ACTIVITY: Starting with the line that contains "Click the user avatar picture", repeat each line exactly through the final line of the listing. No picture should appear in the copy.

EXTRACTED MATERIAL:
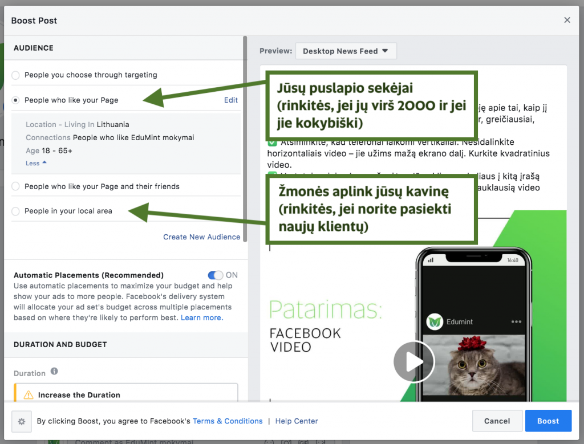Collapse audience details with Less
Image resolution: width=584 pixels, height=444 pixels.
[x=36, y=163]
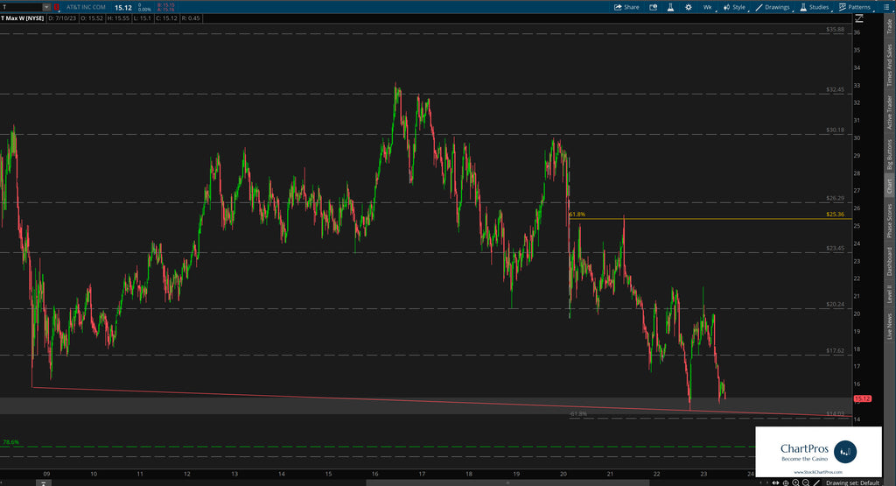
Task: Open the Studies flask menu
Action: tap(814, 7)
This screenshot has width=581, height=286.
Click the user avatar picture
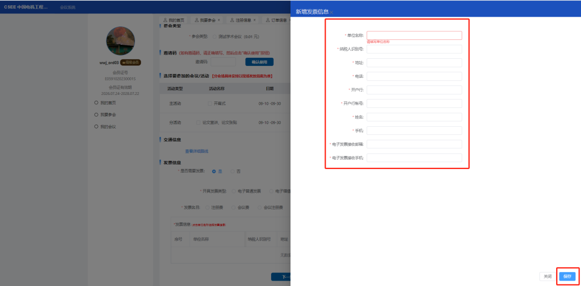tap(120, 40)
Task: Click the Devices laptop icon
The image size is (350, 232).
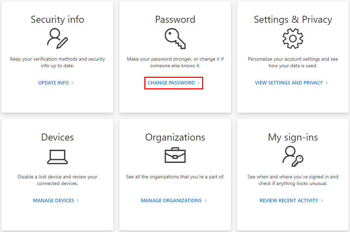Action: [57, 157]
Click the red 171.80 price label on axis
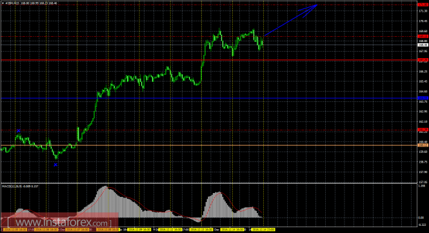The image size is (429, 233). 423,5
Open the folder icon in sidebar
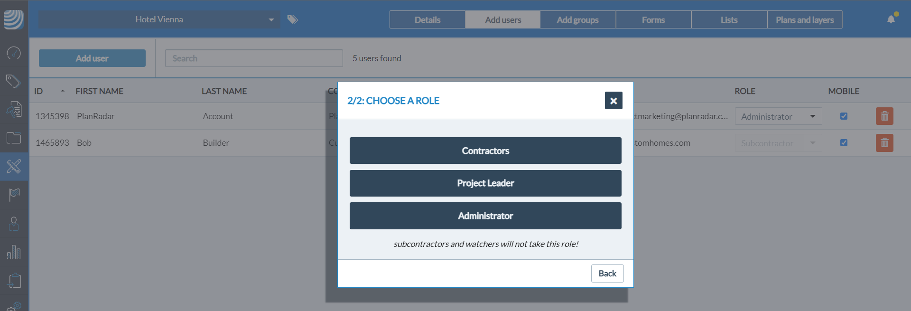 point(14,138)
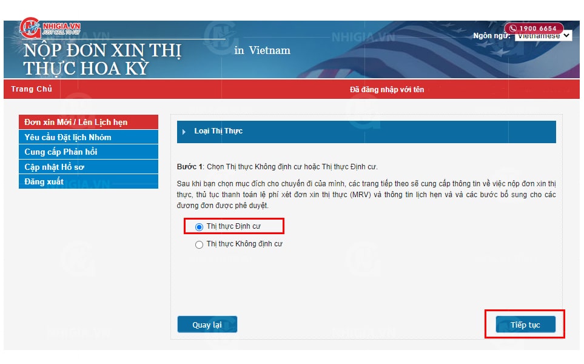Click the triangle arrow beside Loại Thị Thực
584x364 pixels.
coord(184,132)
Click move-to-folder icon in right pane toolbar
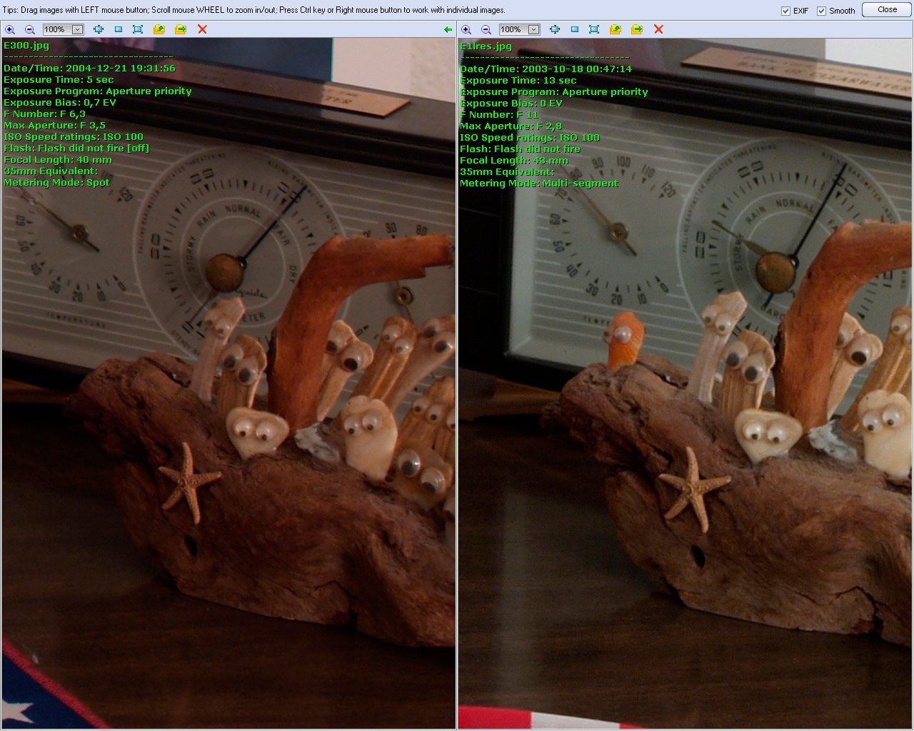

EXPECTED ANSWER:
Click the user avatar picture
tap(120, 40)
Task: Click the Devices laptop icon
The image size is (350, 232).
Action: [57, 157]
Click the red 171.80 price label on axis
The image size is (429, 233). 423,5
Open the folder icon in sidebar
 point(14,138)
Click the triangle arrow beside Loại Thị Thực
584x364 pixels.
coord(184,132)
Click move-to-folder icon in right pane toolbar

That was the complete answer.